Il tutto commissionato ad architetti siciliani: Mendolia, Caracciolo, Marino, Marletta, Baratta, Manetti-Cusa, Gramignani, Epifanio. “Perché i nuovi aspetti dell’edilizia rustica aderissero «ab auctore» al clima, al colore, al genio dell’isola, pur nei modi e nelle forme onde suole estrinsecarsi il disegno «funzionalistico» del nostro tempo”. Con risultati encomiabili - non era ancora tempo di leghismo, l’apprezzamento di Gadda, ripetuto più volte, qui fila sincero - “in forme che segnano un «optimum : delle possibilità scenografica e pittorica, come presso la cubale Trapani, a Borgo Fazio, di Epifanio, o nel montano Borgo Giuliano, di Baratta, in provincia di Messina”. Un pezzo vivo, “antico e nuovo”, di “storia mediterranea”: “Davvero le forme han corrisposto, per felicità intera e nativa, all’aspettazione ed alla fede. Ho veduto  i raduni bianchi dei cubi nella immensità della terra, quasi gregge portatovi da Geometria: e una limpida disciplina di masse, riquadri, diedri, gradi; e li avviva una grazia semplice, un’opportunità dell’atto, una speranza. E mi parvero già custoditi dal senno: non nati dall’arbitrio tetro, come può accadere a chi ha matita tra mano da fare i rettangoli, e soltanto matita. E vi erano brevi, puri portici: tinti alla calce i volti, i pilastri: e a sfondo il sereno. Archi a sesto, campiti di turchese…”. E le ombre nel cortile, “come ore”.

Lo scrittore del Sud
“Mi irrita sempre mortalmente la gente che del Sud” non sa niente, “e forte di tanta ignoranza consiglia agli scrittori del Sud di andarsene e di dimenticare il mito. Ma quale mito?”, protesta Flannery O’Connor, la scrittrice americana della Georgia, con la sua amica di penna “A.” (le lettere sono raccolte in “Sola a presidiare la fortezza”, l’angustia si propone alla p. 169 ). “Se sei uno scrittore”, continua, “ed è il Sud che conosci, è di quello che scrivi, giudicando a seconda di come giudichi te stesso. Forse è un bene e una necessità allontanarsi fisicamente per un po’,  ma questo non significa assolutamente fuggire”. Non ce n’è bisogno, e niente lo impone.

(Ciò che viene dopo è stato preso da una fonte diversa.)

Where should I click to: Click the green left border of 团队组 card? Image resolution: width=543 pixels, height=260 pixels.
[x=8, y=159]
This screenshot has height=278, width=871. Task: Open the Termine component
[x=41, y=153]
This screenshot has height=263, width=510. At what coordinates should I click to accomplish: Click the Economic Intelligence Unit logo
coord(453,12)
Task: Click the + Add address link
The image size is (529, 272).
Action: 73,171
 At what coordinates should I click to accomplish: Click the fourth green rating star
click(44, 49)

Non senza giudizio: “Questo non vuol dire che quanto il Sud ti offre sia sufficiente, o che abbia un’importanza altro che pratica: fornisce un contesto, un idioma e così via”. Il resto, cioè tutto, però bisogna mettercelo. “Si potrebbe discutere all’infinito dei vantaggi e degli svantaggi  di essere uno scrittore del Sud, ma resta il fatto che se lo sei, lo sei”.

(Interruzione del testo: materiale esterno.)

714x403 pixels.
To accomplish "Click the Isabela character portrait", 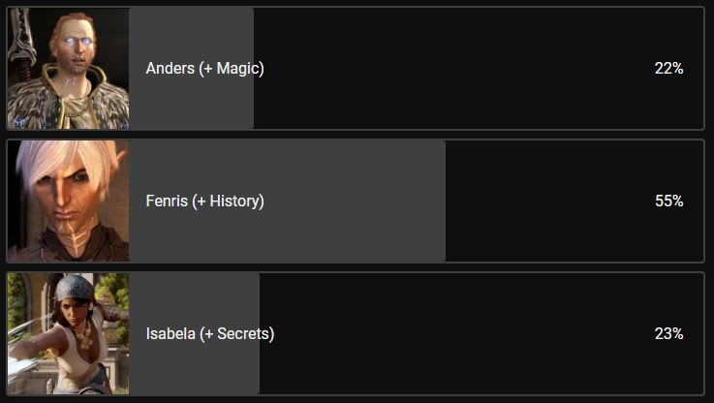I will coord(69,333).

Il Sud come mondo a parte, ovunque.
È anche vero, la stessa O’Connor ha già scritto ad altro corrispondente, che “la gente del Sud non conosce minimamente la propria letteratura a meno di non aver frequentato un’università del Nord”. E perciò vittima di cliché, malgrado la sua alterità.
Flannery O’Connor detesta Tennessee Williams e Carson McCullers, due degli scrittori del Sud più in auge ai suoi anni, perché addebita loro un Sud di maniera – “intellettuale”. Il suo è in effetti più reale, ancorato: l’abbandono (triturazione) della tradizione, l’erosione a catena di un mondo, che, comico e tragico, mite e violento, ne prepara uno più debole, e un rapporto col Nord di reciproca estraneità, quando non è di volonteroso asservimento.